Besonderheiten aus Sicht der Datenversorgung werden über die Integration von Fondsinformationen5 sowie Korrekturwerte von offenen Zusagen oder impliziten Optionen für Sparkassen gelöst. Hierfür können weitere Hilfsdateien vom MBCF-Tool verarbeitet werden.

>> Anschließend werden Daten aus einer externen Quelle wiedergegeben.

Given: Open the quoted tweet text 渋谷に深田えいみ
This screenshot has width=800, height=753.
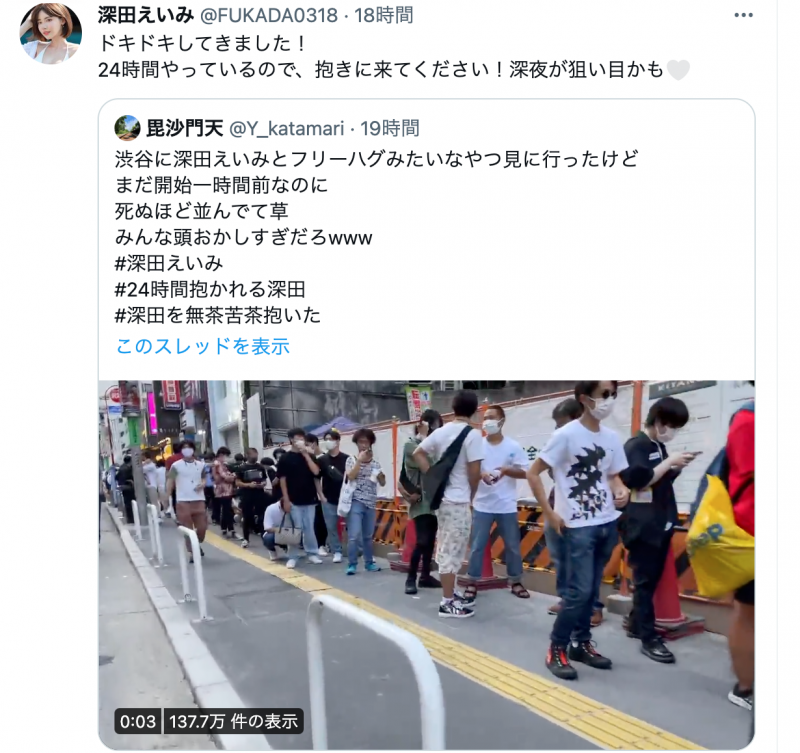Looking at the screenshot, I should coord(377,159).
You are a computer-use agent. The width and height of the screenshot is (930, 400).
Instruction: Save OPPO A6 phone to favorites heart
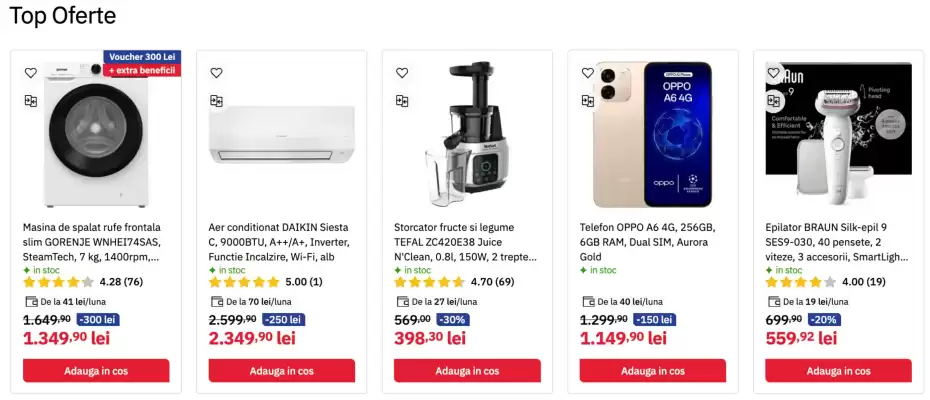[588, 73]
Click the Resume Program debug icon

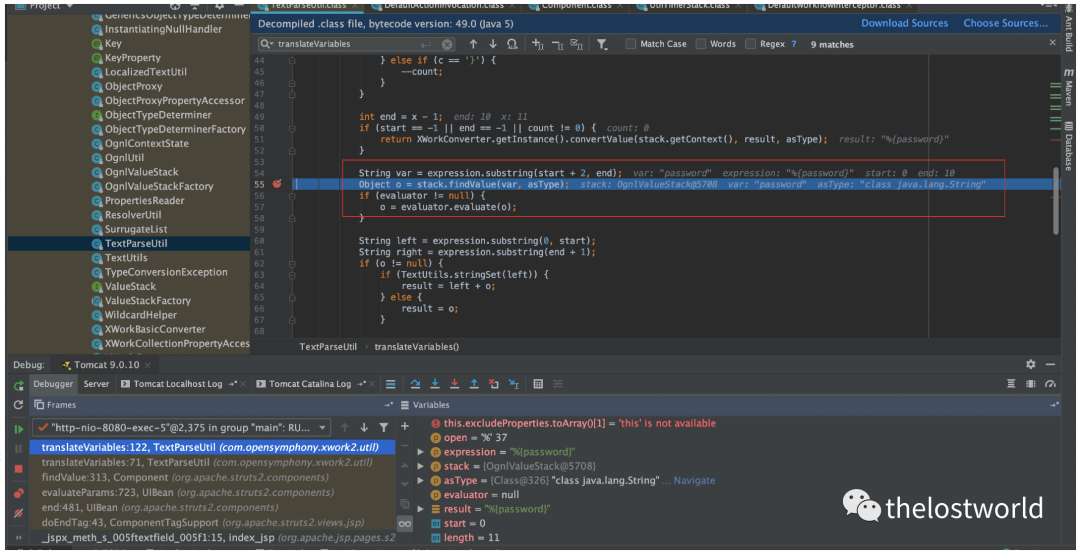18,428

Den wesentlichen Anteil der Cashflow-Korrektur- Komponenten liefert das standardisierte Festzins- beziehungsweise variable Geschäft aus der Integrierten Zinsbuchsteuerung. Weitere Daten für offene Zusagen und implizite Optionen können mittels im Standard der Finanzinformatik bereitgestellter Dateien integriert werden. Zudem machen diese Positionen nur einen sehr kleinen Anteil am zinstragenden Geschäft und damit entsprechend an den Korrekturwerten aus. Der Anteil aus Rentenfonds ist sehr sparkassenindividuell hin- sichtlich des Volumens aber auch Integrationsweges zu bewerten. Relevant ist hierbei die Lieferstrecke bzw. die vorhandenen Daten. Die offene Schnittstelle des MBCF-Hilfstools kann die Sparkassen bei der Integration eines passenden Korrektur-Cash-Flows unterstützen.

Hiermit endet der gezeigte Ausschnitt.